Introduction
Passwords are the first line of defense for every account and system. Despite decades of password advice, most people still use weak passwords that can be cracked in seconds.
This guide covers password security best practices for 2025. How to create strong passwords, avoid common mistakes, and protect your accounts from compromise.
How It Works
Password strength is about entropy - how many possible combinations an attacker has to try. More entropy = harder to crack.
The math:
- 8-character password with lowercase only: 26^8 = 208 billion combinations (cracked in seconds)
- 8-character with mixed case + numbers + symbols: 95^8 = 6.6 quadrillion combinations (hours to days)
- 16-character with lowercase only: 26^16 = 43 quindecillion combinations (centuries)
Each additional character matters exponentially:
- 8 chars: 95^8 = 6.6 quadrillion
- 9 chars: 95^9 = 630 quadrillion (95x harder)
- 10 chars: 95^10 = 59 quintillion (95x harder again)
Modern GPUs can try billions of passwords per second. A weak 8-character password gets cracked in hours. A strong 16-character password takes millions of years.
Why length beats complexity:
P@ssw0rd!(10 chars, complex) = 95^10 combinationscorrecthorsebatterystaple(25 chars, simple) = 26^25 combinations
The 25-character password is vastly stronger despite being “simpler.” Length is the multiplier.
Defense in depth:
Password security works in layers. No single defense stops every attack, but combining these strategies blocks most threats:
- Long passwords (16+ characters) make cracking impractical
- Unique passwords isolate breaches to single sites
- Password managers handle the complexity for you
- 2FA blocks attackers even if they steal your password
For a deep dive into how attackers compromise accounts and which defenses stop which attacks, see our Account Attack Vectors and Defense Layers guide.
Best Practices
1. Use a Password Manager
Why: You need 50-100+ unique passwords.

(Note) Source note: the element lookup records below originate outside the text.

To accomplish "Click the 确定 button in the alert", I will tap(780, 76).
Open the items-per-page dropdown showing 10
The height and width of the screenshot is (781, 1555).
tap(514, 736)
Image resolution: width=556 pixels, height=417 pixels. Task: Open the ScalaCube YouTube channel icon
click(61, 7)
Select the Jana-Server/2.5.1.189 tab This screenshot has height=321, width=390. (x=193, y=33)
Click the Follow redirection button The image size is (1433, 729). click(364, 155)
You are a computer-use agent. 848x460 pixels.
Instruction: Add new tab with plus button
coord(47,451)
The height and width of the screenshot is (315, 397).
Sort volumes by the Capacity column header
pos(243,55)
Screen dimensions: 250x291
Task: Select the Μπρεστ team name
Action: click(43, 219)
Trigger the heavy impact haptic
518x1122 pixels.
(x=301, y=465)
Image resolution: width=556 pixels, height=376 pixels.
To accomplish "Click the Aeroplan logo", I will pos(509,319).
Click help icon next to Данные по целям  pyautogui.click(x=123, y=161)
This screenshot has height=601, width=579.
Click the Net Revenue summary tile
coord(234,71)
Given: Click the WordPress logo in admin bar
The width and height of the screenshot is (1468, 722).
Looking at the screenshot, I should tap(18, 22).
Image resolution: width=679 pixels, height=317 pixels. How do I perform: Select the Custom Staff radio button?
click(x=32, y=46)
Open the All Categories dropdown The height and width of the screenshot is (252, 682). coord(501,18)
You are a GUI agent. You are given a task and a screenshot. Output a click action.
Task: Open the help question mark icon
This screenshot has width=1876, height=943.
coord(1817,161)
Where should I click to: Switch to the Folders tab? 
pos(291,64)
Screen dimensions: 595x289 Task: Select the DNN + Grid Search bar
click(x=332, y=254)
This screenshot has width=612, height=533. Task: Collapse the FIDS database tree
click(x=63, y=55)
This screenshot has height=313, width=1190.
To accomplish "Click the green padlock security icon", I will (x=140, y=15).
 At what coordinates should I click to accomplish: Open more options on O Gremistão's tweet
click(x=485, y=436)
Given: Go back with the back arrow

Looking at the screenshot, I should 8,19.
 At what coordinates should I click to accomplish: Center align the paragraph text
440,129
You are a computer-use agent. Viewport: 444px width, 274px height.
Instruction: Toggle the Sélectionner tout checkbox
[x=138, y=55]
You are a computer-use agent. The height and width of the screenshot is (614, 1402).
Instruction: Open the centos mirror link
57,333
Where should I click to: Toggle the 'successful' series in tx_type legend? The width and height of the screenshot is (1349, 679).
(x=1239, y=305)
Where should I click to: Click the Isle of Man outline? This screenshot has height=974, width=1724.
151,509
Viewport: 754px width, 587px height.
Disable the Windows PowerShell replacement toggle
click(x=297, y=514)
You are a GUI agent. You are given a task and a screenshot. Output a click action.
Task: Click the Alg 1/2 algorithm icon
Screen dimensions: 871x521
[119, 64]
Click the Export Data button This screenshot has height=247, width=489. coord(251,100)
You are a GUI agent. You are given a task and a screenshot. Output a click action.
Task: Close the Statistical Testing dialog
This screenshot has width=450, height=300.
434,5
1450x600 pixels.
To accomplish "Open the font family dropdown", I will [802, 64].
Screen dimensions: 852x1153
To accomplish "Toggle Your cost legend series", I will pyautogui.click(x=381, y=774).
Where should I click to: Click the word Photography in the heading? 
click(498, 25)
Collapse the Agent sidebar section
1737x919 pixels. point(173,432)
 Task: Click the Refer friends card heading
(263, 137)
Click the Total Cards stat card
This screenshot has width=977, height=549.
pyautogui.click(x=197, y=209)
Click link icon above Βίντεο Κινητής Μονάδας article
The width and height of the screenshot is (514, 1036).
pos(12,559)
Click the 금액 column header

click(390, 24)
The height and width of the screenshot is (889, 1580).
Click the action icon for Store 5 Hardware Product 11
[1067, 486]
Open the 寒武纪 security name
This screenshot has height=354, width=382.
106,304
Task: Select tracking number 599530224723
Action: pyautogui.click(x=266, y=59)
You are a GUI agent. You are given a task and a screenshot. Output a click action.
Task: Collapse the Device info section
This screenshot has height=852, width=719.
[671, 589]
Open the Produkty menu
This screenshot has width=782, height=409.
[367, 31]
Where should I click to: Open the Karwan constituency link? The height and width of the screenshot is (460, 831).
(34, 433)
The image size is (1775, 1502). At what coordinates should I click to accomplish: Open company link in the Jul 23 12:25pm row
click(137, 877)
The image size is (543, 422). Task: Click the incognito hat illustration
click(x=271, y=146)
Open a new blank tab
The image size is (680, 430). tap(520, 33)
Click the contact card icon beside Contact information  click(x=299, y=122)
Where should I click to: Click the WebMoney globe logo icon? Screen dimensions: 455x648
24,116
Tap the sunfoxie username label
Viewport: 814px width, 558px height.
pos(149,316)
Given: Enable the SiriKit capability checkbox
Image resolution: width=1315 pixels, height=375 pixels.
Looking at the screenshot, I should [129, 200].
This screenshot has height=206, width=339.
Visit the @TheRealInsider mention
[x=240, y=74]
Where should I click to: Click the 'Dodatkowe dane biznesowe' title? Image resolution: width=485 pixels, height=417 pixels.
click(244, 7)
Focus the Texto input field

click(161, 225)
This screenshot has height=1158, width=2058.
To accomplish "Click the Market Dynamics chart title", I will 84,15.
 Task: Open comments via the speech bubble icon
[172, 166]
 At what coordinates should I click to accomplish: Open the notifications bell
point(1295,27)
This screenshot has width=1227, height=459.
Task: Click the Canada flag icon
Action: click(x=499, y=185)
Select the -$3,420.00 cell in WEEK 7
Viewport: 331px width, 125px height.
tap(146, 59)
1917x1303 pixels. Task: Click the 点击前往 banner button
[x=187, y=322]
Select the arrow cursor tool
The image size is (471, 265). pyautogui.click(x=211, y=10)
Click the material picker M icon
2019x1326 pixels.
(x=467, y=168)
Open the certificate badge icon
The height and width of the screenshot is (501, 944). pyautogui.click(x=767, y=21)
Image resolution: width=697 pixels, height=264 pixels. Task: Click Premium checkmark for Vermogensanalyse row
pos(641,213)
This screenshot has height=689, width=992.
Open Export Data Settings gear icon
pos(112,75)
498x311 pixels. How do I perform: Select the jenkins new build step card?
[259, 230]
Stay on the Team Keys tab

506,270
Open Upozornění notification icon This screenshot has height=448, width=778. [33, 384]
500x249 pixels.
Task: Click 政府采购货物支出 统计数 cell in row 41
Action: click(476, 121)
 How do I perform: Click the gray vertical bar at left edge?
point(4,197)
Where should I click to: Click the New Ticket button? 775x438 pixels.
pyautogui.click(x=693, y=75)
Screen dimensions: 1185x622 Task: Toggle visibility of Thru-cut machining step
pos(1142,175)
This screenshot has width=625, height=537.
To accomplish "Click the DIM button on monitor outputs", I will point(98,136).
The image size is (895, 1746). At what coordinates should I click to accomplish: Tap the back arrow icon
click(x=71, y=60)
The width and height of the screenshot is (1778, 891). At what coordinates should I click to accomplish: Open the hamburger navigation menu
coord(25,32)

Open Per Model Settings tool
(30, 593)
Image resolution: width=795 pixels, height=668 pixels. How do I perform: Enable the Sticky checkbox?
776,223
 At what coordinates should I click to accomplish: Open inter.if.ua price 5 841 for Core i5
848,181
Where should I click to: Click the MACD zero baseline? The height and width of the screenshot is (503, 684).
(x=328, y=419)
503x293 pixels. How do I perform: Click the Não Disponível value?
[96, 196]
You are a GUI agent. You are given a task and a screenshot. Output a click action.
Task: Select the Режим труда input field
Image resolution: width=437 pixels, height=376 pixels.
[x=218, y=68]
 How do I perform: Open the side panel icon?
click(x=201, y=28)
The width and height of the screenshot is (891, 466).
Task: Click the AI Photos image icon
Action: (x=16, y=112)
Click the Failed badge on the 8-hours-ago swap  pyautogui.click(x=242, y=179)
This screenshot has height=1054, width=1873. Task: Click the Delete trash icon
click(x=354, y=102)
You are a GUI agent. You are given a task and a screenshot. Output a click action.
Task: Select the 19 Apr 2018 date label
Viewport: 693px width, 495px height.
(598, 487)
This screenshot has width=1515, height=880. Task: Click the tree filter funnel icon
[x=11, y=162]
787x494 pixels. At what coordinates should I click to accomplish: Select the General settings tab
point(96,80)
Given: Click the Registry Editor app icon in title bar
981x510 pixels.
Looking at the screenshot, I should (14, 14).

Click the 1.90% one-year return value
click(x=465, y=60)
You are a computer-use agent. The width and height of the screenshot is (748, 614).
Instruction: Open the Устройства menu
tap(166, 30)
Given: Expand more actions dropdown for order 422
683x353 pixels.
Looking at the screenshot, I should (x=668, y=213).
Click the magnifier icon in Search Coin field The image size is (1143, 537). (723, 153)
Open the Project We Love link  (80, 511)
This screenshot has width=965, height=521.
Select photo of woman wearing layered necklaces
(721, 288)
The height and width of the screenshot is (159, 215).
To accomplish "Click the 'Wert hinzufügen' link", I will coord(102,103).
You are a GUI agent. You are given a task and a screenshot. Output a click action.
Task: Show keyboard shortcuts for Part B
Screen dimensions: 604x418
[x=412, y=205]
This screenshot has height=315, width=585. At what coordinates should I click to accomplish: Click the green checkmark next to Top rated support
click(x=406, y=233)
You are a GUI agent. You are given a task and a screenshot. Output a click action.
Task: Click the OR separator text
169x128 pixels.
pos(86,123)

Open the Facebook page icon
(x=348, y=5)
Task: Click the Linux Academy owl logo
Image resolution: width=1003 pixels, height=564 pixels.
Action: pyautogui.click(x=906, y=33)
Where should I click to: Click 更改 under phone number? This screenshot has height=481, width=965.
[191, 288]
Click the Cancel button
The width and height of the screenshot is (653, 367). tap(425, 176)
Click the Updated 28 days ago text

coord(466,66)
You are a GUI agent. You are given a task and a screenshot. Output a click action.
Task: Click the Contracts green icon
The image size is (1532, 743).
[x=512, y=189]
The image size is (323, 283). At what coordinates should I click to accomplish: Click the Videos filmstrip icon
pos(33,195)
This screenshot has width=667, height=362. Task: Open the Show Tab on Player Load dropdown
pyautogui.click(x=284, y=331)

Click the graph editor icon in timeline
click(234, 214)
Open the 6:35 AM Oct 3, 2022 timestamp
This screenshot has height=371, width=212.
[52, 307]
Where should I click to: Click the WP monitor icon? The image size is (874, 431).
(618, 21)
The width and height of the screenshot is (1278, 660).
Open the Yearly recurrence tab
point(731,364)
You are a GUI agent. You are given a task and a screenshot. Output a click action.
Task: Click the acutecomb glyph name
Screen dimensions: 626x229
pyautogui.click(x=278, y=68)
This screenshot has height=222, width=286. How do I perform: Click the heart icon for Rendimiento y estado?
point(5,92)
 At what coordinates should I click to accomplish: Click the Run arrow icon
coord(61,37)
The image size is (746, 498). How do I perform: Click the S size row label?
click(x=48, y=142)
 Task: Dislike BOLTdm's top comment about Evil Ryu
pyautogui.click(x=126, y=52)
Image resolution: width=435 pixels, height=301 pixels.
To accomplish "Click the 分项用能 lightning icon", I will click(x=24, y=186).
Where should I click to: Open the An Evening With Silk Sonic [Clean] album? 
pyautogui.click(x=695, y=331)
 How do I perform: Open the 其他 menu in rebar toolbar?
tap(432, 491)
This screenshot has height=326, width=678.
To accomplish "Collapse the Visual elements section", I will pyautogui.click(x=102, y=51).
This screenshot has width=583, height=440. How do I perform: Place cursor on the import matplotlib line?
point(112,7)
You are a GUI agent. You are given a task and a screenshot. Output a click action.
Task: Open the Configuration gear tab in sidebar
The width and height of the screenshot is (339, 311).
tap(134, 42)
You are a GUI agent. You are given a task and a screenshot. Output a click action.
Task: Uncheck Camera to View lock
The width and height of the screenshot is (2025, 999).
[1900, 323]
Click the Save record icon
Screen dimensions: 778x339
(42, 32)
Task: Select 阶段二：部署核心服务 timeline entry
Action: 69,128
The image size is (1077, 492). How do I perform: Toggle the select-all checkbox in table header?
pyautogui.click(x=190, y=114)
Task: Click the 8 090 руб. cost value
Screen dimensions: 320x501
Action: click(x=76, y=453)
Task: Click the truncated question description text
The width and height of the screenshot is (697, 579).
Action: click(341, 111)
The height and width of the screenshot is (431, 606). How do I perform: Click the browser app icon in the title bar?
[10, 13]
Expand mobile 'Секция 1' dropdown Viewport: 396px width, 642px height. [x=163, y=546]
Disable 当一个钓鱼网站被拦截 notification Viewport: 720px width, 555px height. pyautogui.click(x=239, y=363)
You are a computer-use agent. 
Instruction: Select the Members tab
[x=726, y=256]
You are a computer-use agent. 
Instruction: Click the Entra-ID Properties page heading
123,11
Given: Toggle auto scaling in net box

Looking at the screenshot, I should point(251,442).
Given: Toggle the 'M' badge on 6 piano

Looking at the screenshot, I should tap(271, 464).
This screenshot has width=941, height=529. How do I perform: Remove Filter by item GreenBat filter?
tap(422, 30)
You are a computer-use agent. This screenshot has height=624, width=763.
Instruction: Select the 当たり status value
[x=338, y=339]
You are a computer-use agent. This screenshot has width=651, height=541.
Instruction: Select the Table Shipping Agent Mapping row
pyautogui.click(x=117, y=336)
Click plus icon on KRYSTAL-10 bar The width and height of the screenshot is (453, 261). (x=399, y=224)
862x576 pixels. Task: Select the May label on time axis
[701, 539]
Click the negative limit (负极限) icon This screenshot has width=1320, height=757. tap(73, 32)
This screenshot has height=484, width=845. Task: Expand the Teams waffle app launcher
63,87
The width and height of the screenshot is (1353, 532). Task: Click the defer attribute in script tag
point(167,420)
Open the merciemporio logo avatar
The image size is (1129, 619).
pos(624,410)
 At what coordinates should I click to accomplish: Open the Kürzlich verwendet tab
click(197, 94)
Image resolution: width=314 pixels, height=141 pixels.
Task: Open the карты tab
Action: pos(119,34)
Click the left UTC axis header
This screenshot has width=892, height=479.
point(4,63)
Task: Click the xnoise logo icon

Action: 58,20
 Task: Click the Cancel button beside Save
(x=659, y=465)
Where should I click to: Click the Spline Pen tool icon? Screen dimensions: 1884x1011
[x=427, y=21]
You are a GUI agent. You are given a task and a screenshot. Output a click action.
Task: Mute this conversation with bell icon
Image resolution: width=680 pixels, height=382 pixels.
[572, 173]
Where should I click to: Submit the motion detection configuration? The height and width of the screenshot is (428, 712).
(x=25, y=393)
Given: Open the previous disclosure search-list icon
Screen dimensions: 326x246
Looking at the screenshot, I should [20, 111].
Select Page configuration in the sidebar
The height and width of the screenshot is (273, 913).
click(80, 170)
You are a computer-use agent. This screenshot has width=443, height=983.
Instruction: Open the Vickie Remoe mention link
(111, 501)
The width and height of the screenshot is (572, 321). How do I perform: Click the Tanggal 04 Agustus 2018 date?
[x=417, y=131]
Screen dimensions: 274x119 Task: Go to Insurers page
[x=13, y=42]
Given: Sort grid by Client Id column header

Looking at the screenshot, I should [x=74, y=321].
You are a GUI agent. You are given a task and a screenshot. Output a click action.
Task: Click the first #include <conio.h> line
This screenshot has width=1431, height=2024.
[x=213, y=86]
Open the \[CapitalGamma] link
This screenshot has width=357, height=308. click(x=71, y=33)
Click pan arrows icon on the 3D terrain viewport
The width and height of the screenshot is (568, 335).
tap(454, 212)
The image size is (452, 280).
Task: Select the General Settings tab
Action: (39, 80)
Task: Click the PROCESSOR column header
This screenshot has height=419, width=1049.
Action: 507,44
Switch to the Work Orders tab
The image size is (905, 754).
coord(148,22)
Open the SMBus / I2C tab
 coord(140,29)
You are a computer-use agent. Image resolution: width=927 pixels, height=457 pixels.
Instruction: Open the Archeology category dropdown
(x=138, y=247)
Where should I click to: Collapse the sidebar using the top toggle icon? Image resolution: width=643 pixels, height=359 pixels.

Human memory can’t handle that. Password managers generate, store, and auto-fill strong passwords.
Available options (all solid choices):
- Bitwarden - Open source, free tier, self-hostable
- 1Password - User-friendly, family plans, travel mode
- Dashlane - VPN included, dark web monitoring
- KeePassXC - Fully offline, open source, no cloud
- LastPass - Free tier, established platform
- Proton Pass - Privacy-focused, from Proton Mail team
- Apple Keychain - Built into macOS/iOS, seamless integration
- Google Password Manager - Built into Chrome/Android, zero setup
Choose based on your needs: cross-platform support, self-hosting, privacy focus, or convenience. Any password manager is better than reusing passwords.
Setup checklist:
- Enable master password (20+ characters)
- Enable 2FA on the password manager itself
- Set up emergency access for trusted contacts
- Use auto-generated passwords (16-32 characters)
2. Generate Unique Passwords with Proper Length
Why: Length increases crack time exponentially. Uniqueness prevents credential stuffing attacks. You need both for real security.
The math:
- Adding one character: 60-100x harder to crack
- Adding special symbols: Only 2-4x harder
- Reusing passwords: Turns one breach into unlimited breaches
Length requirements:
- Personal accounts: 12+ characters minimum
- Work accounts: 16+ characters
- Admin/root accounts: 20+ characters
Examples:
- Weak:
P@ssw0rd!(8 chars, complex) → Crack time: < 1 second - Strong:
correct-horse-battery-staple(28 chars, simple) → Crack time: centuries
Uniqueness requirement:
❌ Bad: Same password everywhere
- gmail: MyPassword123!
- bank: MyPassword123!
- work: MyPassword123!
- → One breach = all accounts compromised
✅ Good: Unique password per account
- gmail: xK9mP#vL2nQ@zR4w
- bank: tF6jH$wN8cX@pL3y
- work: aR5gS#dM9vB@kJ7n
- → Each breach is isolated
Key insight: 65% of people reuse passwords. Attackers know this. When LinkedIn gets breached, they test those passwords on every bank, email provider, and service. Don’t be part of that statistic.
3. Enable Two-Factor Authentication (2FA)
Why: Even if your password is compromised, attackers can’t access the account without the second factor.
2FA method comparison:
| Method | Security Level | Phishing Resistant | Works Offline | Cost | Best For |
|---|---|---|---|---|---|
| Hardware Keys (YubiKey, Titan) | Highest | ✓ Yes | ✓ Yes | $20-50 | High-value accounts |
| Authenticator Apps (Authy, Google Auth, Microsoft Auth) | High | ✓ Yes | ✓ Yes | Free | Most accounts |
| SMS Codes | Low | ✗ No (SIM swap) | ✗ No | Free | Last resort only |
| Email Codes | Low | ✗ No (email hijack) | ✗ No | Free | Avoid for critical accounts |
Priority order: Enable 2FA on email first (protects password resets), then banking, then everything else.
4. Audit Passwords Regularly
Why: Detect compromised credentials before attackers use them.
How to check for breaches:
Visit haveibeenpwned.com and enter your email to see if it appears in known data breaches.
Password manager security audit checklist:
- Weak passwords (less than 12 characters)
- Reused passwords across multiple accounts
- Old passwords (older than 1 year for critical accounts)
- Compromised passwords flagged by breach databases
Schedule: Run audits quarterly. Update any flagged passwords immediately.
Common Pitfalls
Using Personal Information
The problem:
- Password:
John1985Smith - Includes: first name, birth year, last name
Why it’s bad: Attackers scrape social media for personal info. These are the first passwords they try.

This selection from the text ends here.